**SOURCE TEXT**.
These databases are commonly used by applications where clear boundaries for connections are necessary to establish. For example, when you register to a social network of any sort, your friends connections to you, and their friends' friends' relation to you are much easier to work out with using graph-based database management systems. Amazon DynamoDB supports key-value data structures. Each item or row is a key-value pair, with a primary key as the only required attribute for items in a table, and uniquely identifies each item. DynamoDB is schemaless. Each item can have any number of attributes or columns.
Amazon DynamoDB also supports the document data structures, allowing you to install entire JSON format documents in DynamoDB, up to the 400KB maximum document size. One of the interesting things is that today NoSQL databases are probably better described as not only SQL, rather than NoSQL. So how do NoSQL and relational databases compare? NoSQL databases typically do not enforce a schema. A partition key is generally used to retrieve values, column sets, or semi-structured JSON or XML.
The relational model, on the other hand, normalizes data into tabular structures known as tables, which consist of rows and columns. A schema strictly defines the tables, columns, indexes, relationships between the tables, and other database elements. Dynamo does not follow the typical ACID properties of Atomicity, Consistency, Isolation, and Durability. Instead, most NoSQL databases offer a concept of eventual consistency, in which database changes are propagated to all nodes eventually, typically within milliseconds, so queries for data might not return updated data immediately, or might result from reading data that is not accurate, a problem that is known as stale reads. NoSQL databases are designed to scale out using distributed clusters of low-cost hardware, to increase throughput without increasing latency. Relational databases, on the other hand, are typically easiest to scale up with faster hardware, or via a grid-style architecture, which is implemented to enable relational tables to span a distributed system.

**COLLECTED DATA**.
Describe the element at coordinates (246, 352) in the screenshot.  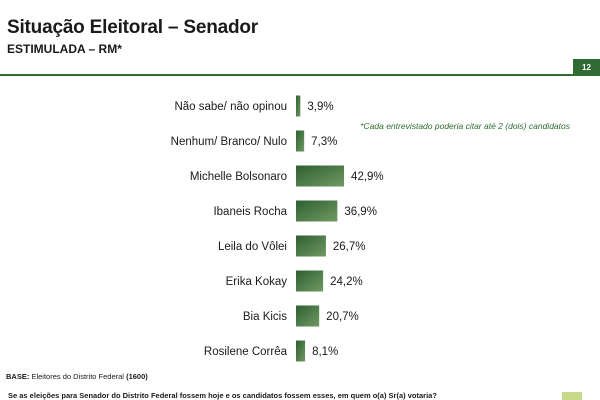
I see `category-label: Rosilene Corrêa` at that location.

**WORK TO COMPLETE**.
[A] In the text on NoSQL and relational databases, what is the maximum document size for JSON documents stored in DynamoDB?
[B] Reproduce the passage of the text on NoSQL and relational databases that begins at the words "These databases are" and stops after the words "attributes or columns.".

**ANSWERS TO EACH TASK**.
[A] 400KB.

[B]
These databases are commonly used by applications where clear boundaries for connections are necessary to establish. For example, when you register to a social network of any sort, your friends connections to you, and their friends' friends' relation to you are much easier to work out with using graph-based database management systems. Amazon DynamoDB supports key-value data structures. Each item or row is a key-value pair, with a primary key as the only required attribute for items in a table, and uniquely identifies each item. DynamoDB is schemaless. Each item can have any number of attributes or columns.